(New York) United States President-elect Donald Trump was formally sentenced Friday in his secret payments case in New York, but the judge refused to impose any punishment.
The announcement solidifies Mr. Trump’s conviction before he returns to power, while allowing him to return to the White House without the threat of prison time or a fine.
Donald Trump’s unconditional release caps a norm-shattering case that saw the former and future president charged with 34 crimes, tried for nearly two months and convicted by jury on each count .
Ten days before Donald Trump’s inauguration, Judge Juan M. Merchan indicated that he planned a sentence without penalty called absolute release, and prosecutors did not oppose it. This means there is no jail time, no probation, and no fines to impose.

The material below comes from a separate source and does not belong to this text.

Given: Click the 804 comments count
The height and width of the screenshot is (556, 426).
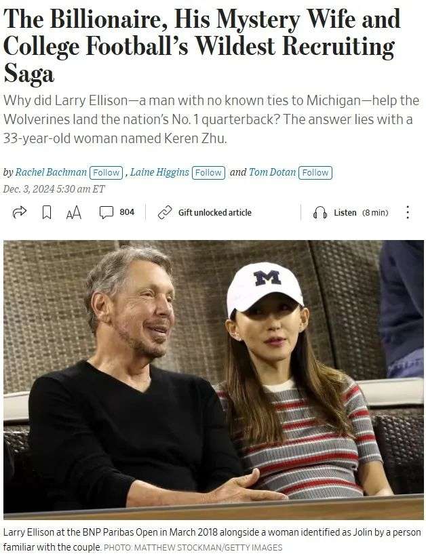Looking at the screenshot, I should coord(127,212).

Judge Juan M. Merchan could have sentenced the 78-year-old Republican to up to four years in prison. Instead, he chose a sentence that skirted thorny constitutional questions in ending the case but ensured that Mr. Trump would become the first person convicted of a crime to assume the presidency.
In that trial, Mr. Trump was accused of falsifying his company records to conceal a US$130,000 payment to pornographic actress Stormy Daniels. She was paid at the end of Donald Trump’s 2016 campaign not to speak publicly about a sexual relationship she claims she had with him a decade earlier.
Mr. Trump on Friday called his criminal conviction a “disgrace to the system.”
He appeared by video at the hearing, where the judge guaranteed that he would not receive any custodial sentence.
Donald Trump had argued that there was no sexual intercourse between them and maintains that his political opponents made up a false accusation to try to harm him.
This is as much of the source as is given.